Studying and talking about the age-related positivity effect is heart-warming and fun, but I will leave you to research it further in your own time (I also lecture on it to Year 3 students, so you can always enrol in one of my courses…*). What I would like to mention briefly is that, on the flip side, there is also some evidence that younger adults, say undergraduate-aged adults**, show a negativity effect. Meaning that, rather than emphasising positive information, younger adults tend to focus more on negative information – for example, memory for negative stimuli is more accurate than memory for neutral or positive stimuli, e.g., I will remember the word PAIN more frequently than the word KITTEN.
However, a recent paper that I co-authored – White, Kapucu, Bruno, Rotello & Ratcliff (In Press). Memory bias for negative emotional words in recognition memory is driven by effects of category membership. Cognition & Emotion. – only just accepted for publication, challenges this view. I am reporting the abstract (in its current form) below – the whole paper should be available online from Cognition & Emotion soon, so look out for that if you’re interested!
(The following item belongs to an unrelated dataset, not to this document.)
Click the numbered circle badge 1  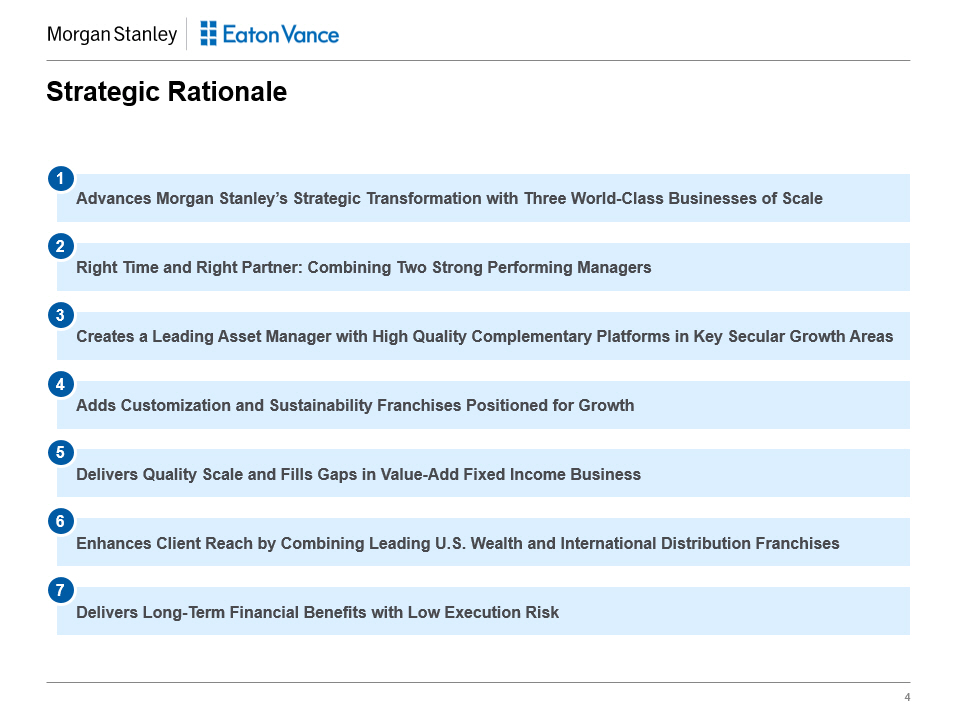60,178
Recognition memory studies often find that emotional items are more likely than neutral items to be labeled as studied. Previous work suggests this bias is driven by increased memory strength/familiarity for emotional items. We explored strength and bias interpretations of this effect with the conjecture that emotional stimuli might seem more familiar because they share features with studied items from the same category. Categorical effects were manipulated in a recognition task by presenting lists with a small, medium, or large proportion of emotional words. The liberal memory bias for emotional words was only observed when a medium or large proportion of categorized words were presented in the lists. Similar, though weaker, effects were observed with categorized words that were not emotional (animal names). These results suggest that liberal memory bias for emotional items is mainly driven by effects of category membership.
The end. [I didn’t have a photo of a kitten, so that’s a photo of Scilla, my cat]
* Speaking of which, I am giving two mini-lectures at the next two open days, so if you are thinking about studying Psychology…
** Cognitive Psychology is also known as the discipline that studies the keyboard pressing behaviour of psychology undergraduates.